Alifatisk 5 months ago [ - ]

Can't wait for Artificial analysis benchmarks, still waiting on them adding Qwen3-max thinking, will be interesting to see how these two compare to each other

huey77 5 months ago [ - ]

The analysis is up! Impressive: https://artificialanalysis.ai/models/kimi-k2-thinking

Alifatisk 5 months ago [ - ]

Wow, these numbers are insanse! I tried it yesterday and it worked beautifully well. It also responded the way I wanted every time, I didn't have to spend time prompting it on how to respond properly (unlike Grok 4 expert, which tends to yap a lot), it just knew.
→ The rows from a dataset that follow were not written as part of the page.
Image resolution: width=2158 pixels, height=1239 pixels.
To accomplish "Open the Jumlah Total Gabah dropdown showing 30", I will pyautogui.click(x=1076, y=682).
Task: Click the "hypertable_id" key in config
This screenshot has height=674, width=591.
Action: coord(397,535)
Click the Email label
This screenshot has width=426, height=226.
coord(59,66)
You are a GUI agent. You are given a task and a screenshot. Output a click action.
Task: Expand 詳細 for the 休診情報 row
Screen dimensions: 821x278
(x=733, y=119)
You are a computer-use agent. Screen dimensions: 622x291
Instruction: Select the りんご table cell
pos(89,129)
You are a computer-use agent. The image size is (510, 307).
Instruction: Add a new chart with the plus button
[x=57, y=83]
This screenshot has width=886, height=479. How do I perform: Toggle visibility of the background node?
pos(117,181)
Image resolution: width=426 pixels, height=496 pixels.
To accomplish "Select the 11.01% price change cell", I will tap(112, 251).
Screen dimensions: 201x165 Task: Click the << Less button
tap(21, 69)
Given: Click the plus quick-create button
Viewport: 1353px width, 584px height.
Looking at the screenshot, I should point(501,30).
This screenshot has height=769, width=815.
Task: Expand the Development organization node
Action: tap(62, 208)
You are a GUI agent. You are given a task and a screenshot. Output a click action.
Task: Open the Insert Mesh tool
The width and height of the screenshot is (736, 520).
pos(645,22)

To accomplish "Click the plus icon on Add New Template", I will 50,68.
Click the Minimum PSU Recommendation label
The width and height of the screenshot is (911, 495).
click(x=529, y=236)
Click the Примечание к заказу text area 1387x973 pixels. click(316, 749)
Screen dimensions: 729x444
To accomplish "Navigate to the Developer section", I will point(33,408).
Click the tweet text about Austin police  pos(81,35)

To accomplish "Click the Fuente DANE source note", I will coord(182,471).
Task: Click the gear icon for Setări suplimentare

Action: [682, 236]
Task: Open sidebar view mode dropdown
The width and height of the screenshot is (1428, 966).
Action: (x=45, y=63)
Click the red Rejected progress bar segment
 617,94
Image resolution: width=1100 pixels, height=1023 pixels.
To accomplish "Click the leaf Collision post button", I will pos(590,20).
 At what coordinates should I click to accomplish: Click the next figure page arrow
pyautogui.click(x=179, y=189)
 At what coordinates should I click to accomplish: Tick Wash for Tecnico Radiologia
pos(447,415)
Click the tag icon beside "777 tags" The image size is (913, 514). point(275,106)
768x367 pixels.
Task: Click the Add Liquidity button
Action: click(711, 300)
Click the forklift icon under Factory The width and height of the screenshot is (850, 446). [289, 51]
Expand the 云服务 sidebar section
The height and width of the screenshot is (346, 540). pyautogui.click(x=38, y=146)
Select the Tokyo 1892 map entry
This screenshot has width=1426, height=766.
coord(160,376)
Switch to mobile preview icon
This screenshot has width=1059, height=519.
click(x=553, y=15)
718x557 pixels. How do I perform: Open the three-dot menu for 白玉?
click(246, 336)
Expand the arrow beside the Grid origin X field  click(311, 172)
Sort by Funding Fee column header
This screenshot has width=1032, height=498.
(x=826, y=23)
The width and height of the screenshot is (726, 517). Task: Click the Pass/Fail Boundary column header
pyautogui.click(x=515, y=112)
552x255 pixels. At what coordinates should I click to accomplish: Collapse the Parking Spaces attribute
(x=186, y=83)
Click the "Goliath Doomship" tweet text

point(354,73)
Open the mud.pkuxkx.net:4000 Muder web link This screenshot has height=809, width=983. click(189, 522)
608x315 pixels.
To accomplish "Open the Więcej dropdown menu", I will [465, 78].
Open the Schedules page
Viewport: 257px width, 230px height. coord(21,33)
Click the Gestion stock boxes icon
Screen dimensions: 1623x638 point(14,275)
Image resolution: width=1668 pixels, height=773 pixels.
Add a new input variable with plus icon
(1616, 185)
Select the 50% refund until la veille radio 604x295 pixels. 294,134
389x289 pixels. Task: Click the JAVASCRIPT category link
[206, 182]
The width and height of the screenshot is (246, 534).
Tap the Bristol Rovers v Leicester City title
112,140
Todays models have gotten so good that at this point, whatever I run, just works and helps me in whatever. Maybe I should start noting down prompts that some models fails at.

osti 5 months ago [ - ]

Qwen 3 max has been getting rather bad reviews around the web (both on reddit and chinese social media), and from my own experience with it. So I wouldn't expect this to be worse.

SamDc73 5 months ago [ - ]

Also, my experience with it wasn't that good; but it was looking good on benchmarks ..

It seems benchmark maxing, what you do when you're out of tricks?

Alifatisk 5 months ago [ - ]

Ohhh, so Qwen3 235B-A22B-2507 is still better?

osti 5 months ago [ - ]

I wouldn't say that, but just that qwen 3 max thinking definitely underperforms relative to its size.

htrp 5 months ago [ - ]

Did the ArtificialAnalysis team get bored or something? What makes a model worthy of benchmark inclusion?